Una differenza di quasi 64.000 euro che dimostra in modo lampante come i costi incidano profondamente sul risultato finale del nostro Pac. «È fondamentale, quando si valuta un investimento, guardare non solo al rendimento potenziale, ma anche e soprattutto ai costi. È la variabile più facile da controllare», afferma Salvatore Gaziano.
Un altro vantaggio degli Etf è la loro naturale diversificazione. Un singolo etf può raggruppare centinaia o migliaia di titoli di diverse aziende, settori e Paesi, garantendo una ripartizione del rischio senza dover acquistare decine di strumenti diversi. Questo evita di concentrare il proprio capitale su settori «di moda» o troppo specifici, che possono essere molto volatili.
Per un Pac, che per sua natura è un investimento a lungo termine, è fondamentale investire in un paniere il più possibile ampio e diversificato, che non risenta dei cicli di mercato di un singolo settore o di un singolo Paese. Gli Etf globali, ad esempio, che replicano indici come l'Msci World, offrono proprio questa caratteristica, riducendo il rischio di entrare sul mercato "al momento sbagliato" e permettendo di beneficiare della crescita economica mondiale.
La crescente domanda di Pac in Etf ha spinto banche e broker a competere offrendo soluzioni sempre più convenienti.
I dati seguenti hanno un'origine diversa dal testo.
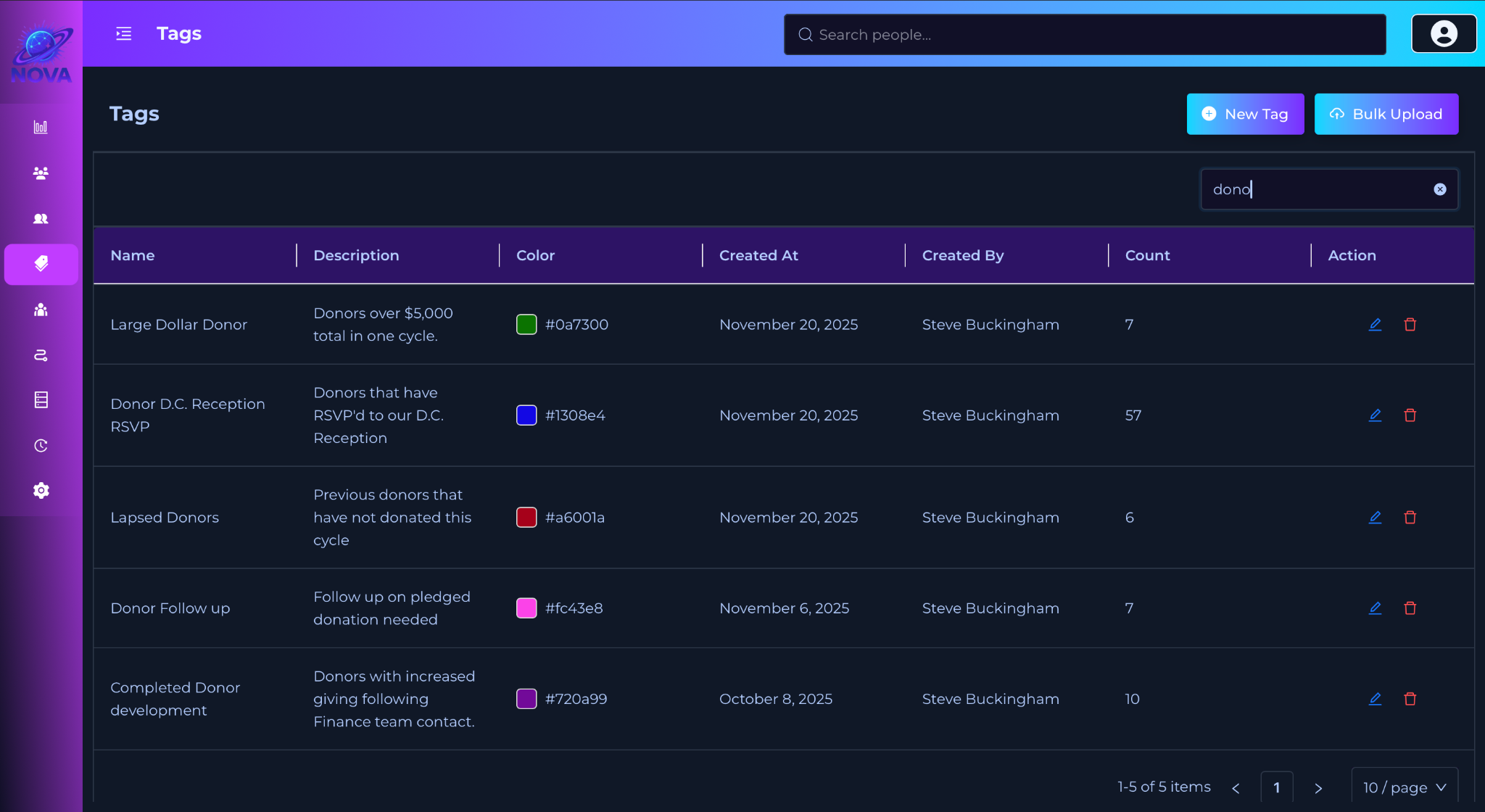The width and height of the screenshot is (1485, 812).
Task: Delete the Lapsed Donors tag
Action: click(1410, 518)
Oggi, è possibile costruire un piano di accumulo con commissioni di acquisto molto basse, o addirittura azzerate. Alcuni esempi? Directa: È stata pioniera in Italia offrendo un Pac automatico in Etf con zero costi di esecuzione su una vasta lista di strumenti convenzionati. È una soluzione ideale per chi vuole avere il pieno controllo e agire in autonomia. Fineco: Con il servizio Piano Replay, permette di creare un Pac su Etf con la possibilità di ribilanciamento automatico. L'offerta è particolarmente vantaggiosa per gli under 30, che possono usufruire del servizio gratuitamente. Moneyfarm: Ha recentemente lanciato il suo Pac in Etf automatico, che si aggiunge al servizio di gestione patrimoniale. Con versamenti a partire da 10 euro e commissioni di acquisto azzerate, si posiziona come una valida alternativa per chi cerca semplicità e automazione.
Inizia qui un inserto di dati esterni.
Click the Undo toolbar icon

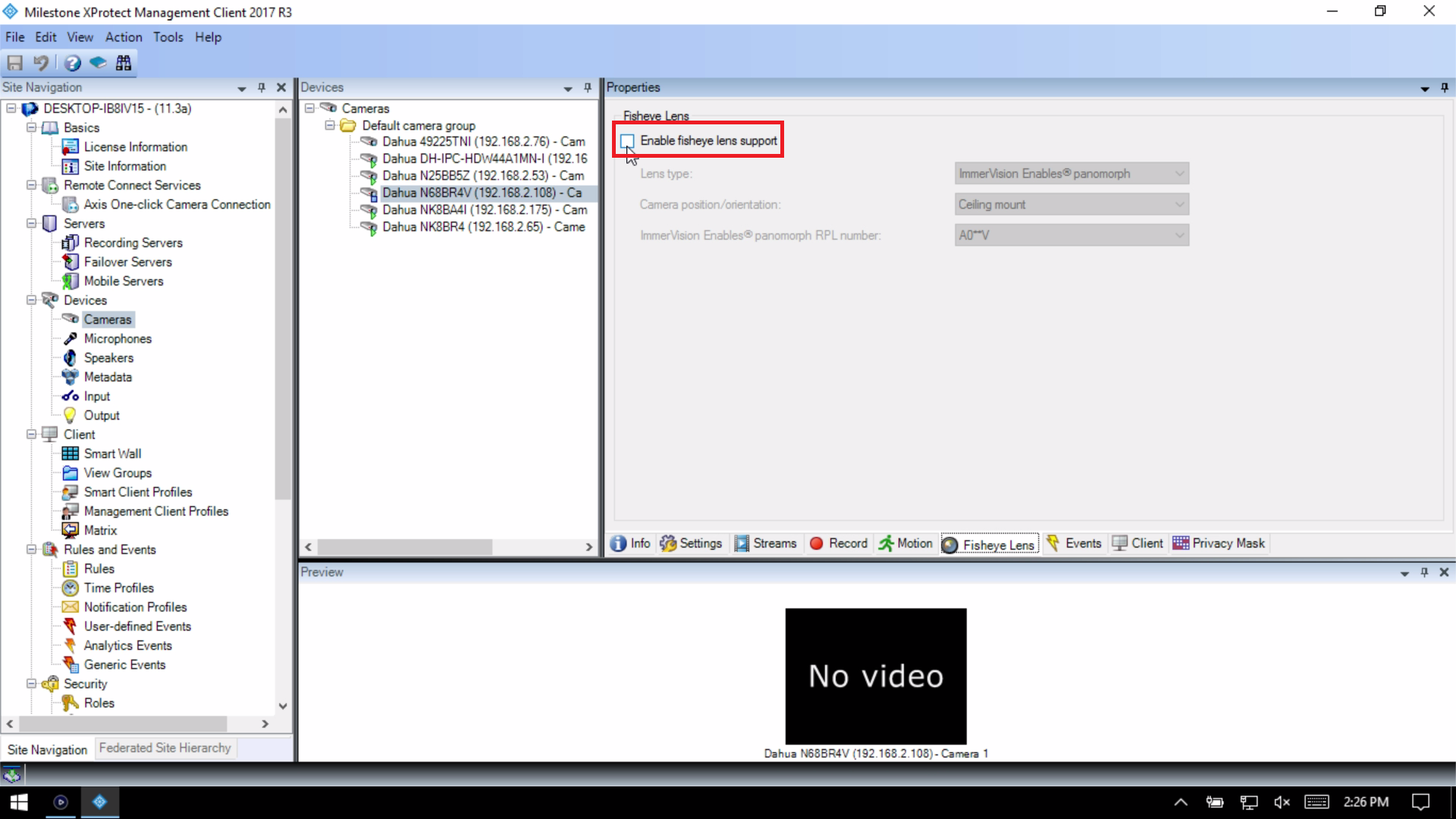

Ma sono sempre più numerose le banche e le piattaforme (Trade Republic, Scalable, Revolut…) che offrono la possibilità di sottoscrivere dei Pac in etf o comunque tutte consentono di negoziare gli etf e naturalmente un aspetto importante prima di sottoscrivere un pac è valutare i costi sia dello strumento sottostante che quelli diretti e indiretti come spese fisse o di negoziazione.
La scelta della piattaforma dipende dalle esigenze di ciascuno, ma il punto fermo rimane l'importanza di investire in strumenti diversificati e con costi contenuti. Per un investimento di lungo periodo, è fondamentale scegliere un paniere che non sia troppo tematico o «alla moda» secondo SoldiExpert SCF ma che rifletta una diversificazione ampia a livello di settori e Paesi. Questo è il miglior antidoto contro la volatilità e le mode del momento.
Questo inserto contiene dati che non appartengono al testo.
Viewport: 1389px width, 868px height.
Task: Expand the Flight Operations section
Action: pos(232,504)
«Come consulenti finanziari indipendenti ovvero soggetti iscritti all’Albo Ocf (obbligatorio per chi in Italia fornisce consigli di investimento)», spiega Gaziano, «forniamo un’ampia consulenza senza conflitti di interesse (siamo pagati solo a parcella e non riceviamo commissioni sui prodotti o strumenti consigliati) a piccoli e grandi investitore e supportiamo i clienti nella scelta del Pac migliore a partire dalla scelta dell’intermediario e poi degli strumenti migliori o valutiamo se già sono stati attivati dei Pac magari in fondi di investimento se superano la valutazione costi-benefici».